Was passiert, wenn das Gehirn nicht gereinigt wird?
Schlafentzug führt dazu, dass Menschen gereizt und emotional unausgeglichen reagieren. Die Aufmerksamkeit sowie die Fähigkeit, schnell zu reagieren und Probleme zu lösen, lassen nach. Es gibt bereits Hinweise darauf, dass ein gestörter Schlafrhythmus dazu führen könnte, dass das glymphatische System weniger gut arbeitet. Forschende halten es sogar für möglich, dass Störungen des glymphatischen Systems im Gehirn zur Entstehung von Krankheiten wie Migräne, Epilepsien oder Schlafstörungen (Insomnien) führen können. Hinweise darauf, dass eine solche Störung möglicherweise die Entstehung der Alzheimer-Krankheit begünstigen könnte, gibt es bereits aus Tierversuchen.
Wann professionelle Hilfe in Anspruch nehmen?
Laut Riemann sollte man immer daran denken: Hinter dem Grübeln kann auch eine Depression stecken, und die sollte auf jeden Fall schnell behandelt werden. Offiziell spricht man von einer Insomnie, wenn die Schlafprobleme drei Monate anhalten, mindestens dreimal pro Woche auftreten und wenn man sich tagsüber dadurch beeinträchtigt fühlt.
Massive Einschlafprobleme und Schlafstörungen sollten immer mit einem Arzt besprochen werden. Ohne Behandlung besteht ein erhöhtes Risiko, dass körperliche, aber auch psychische Ursachen übersehen werden und beispielsweise Schlafstörungen chronisch werden. Eine Konsultation dagegen eröffnet Ihnen in jedem Fall bessere Möglichkeiten, zu gesundem Schlaf zurückzufinden.

> [Übungsaufgaben]:
1) Unter welchen Bedingungen spricht man laut Seitentext offiziell von einer Insomnie?
2) Prüfen Sie anhand des Seitentexts, ob die folgenden Aussagen zutreffen: (a) Schlafentzug mindert die Aufmerksamkeit. (b) Hinweise auf einen Zusammenhang zwischen Störungen des glymphatischen Systems und Alzheimer stammen aus Studien am Menschen. (c) Hinter dem Grübeln kann eine Depression stecken.
Stützen Sie sich ausschließlich auf den Seitentext.

Gespeicherte Daten:
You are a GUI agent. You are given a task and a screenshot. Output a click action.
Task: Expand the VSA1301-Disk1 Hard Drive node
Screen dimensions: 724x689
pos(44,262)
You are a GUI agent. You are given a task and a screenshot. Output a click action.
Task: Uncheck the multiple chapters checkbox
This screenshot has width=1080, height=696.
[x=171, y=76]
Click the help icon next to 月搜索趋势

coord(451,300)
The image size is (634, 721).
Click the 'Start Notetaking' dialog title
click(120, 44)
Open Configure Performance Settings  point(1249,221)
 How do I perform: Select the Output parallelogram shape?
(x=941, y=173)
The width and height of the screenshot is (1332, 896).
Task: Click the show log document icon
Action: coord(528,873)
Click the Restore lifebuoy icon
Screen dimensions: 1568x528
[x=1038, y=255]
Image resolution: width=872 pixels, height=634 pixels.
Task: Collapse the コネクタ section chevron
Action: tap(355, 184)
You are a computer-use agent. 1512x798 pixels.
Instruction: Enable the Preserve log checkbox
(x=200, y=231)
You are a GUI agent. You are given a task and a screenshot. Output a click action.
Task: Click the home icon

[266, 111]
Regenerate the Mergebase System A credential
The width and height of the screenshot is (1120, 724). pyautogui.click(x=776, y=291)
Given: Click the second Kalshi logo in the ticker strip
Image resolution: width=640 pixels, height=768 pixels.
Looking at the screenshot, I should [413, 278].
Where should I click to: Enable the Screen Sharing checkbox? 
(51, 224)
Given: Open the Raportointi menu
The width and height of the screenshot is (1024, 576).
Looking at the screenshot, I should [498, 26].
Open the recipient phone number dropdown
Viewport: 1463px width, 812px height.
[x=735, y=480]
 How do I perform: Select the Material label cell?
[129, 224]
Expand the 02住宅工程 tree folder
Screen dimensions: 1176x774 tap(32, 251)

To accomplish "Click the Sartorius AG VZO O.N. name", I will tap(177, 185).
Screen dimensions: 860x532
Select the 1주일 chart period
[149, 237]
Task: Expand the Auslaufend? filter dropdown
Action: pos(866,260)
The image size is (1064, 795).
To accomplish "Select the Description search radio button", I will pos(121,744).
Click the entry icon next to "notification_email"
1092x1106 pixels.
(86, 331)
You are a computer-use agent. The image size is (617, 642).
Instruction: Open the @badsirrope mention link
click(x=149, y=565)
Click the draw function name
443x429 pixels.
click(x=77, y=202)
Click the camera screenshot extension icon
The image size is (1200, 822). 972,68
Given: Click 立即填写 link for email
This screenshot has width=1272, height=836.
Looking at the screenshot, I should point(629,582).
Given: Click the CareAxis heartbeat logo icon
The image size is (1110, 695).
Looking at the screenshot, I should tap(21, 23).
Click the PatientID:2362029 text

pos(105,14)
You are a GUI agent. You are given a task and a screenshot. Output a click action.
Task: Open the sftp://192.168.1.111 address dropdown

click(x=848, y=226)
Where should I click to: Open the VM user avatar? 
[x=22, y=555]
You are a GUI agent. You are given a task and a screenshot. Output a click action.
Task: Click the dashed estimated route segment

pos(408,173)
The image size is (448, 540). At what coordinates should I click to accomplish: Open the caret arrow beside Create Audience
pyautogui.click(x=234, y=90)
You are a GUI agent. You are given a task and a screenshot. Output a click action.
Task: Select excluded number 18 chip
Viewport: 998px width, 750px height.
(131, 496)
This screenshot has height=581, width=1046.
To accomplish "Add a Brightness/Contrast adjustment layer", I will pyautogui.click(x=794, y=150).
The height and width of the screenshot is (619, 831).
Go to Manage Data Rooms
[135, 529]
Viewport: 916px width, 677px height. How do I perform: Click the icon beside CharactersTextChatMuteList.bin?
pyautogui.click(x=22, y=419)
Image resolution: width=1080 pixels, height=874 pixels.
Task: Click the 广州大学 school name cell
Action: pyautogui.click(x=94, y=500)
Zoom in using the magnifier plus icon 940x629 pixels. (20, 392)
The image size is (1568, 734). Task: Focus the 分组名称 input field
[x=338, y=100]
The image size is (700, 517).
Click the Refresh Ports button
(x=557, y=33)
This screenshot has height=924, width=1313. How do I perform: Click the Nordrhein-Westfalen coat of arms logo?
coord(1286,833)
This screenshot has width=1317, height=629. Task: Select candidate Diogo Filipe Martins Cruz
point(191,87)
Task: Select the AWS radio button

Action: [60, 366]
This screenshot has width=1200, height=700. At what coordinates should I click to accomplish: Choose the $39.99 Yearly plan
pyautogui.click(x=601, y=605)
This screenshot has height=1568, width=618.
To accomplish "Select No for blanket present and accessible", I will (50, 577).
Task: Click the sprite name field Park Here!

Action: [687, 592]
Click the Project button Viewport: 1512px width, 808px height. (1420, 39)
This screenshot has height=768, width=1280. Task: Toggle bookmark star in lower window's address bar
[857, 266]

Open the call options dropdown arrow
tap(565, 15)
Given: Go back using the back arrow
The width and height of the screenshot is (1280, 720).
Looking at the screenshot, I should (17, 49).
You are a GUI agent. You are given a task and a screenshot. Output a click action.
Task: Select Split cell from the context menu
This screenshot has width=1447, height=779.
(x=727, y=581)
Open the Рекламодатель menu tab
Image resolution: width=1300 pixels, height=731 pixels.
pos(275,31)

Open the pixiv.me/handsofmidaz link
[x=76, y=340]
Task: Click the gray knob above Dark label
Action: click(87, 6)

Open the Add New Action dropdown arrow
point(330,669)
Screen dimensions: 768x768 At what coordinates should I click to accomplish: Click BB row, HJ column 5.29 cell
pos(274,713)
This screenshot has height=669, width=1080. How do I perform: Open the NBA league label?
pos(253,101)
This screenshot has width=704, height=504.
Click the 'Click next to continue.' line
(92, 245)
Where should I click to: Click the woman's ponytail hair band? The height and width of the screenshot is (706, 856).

> [Lösungen je Aufgabe]:
1) Wenn die Schlafprobleme drei Monate anhalten, mindestens dreimal pro Woche auftreten und man sich tagsüber dadurch beeinträchtigt fühlt.

2)
(a) Ja – „Die Aufmerksamkeit sowie die Fähigkeit, schnell zu reagieren und Probleme zu lösen, lassen nach.“
(b) Nein – „gibt es bereits aus Tierversuchen“
(c) Ja – „Hinter dem Grübeln kann auch eine Depression stecken“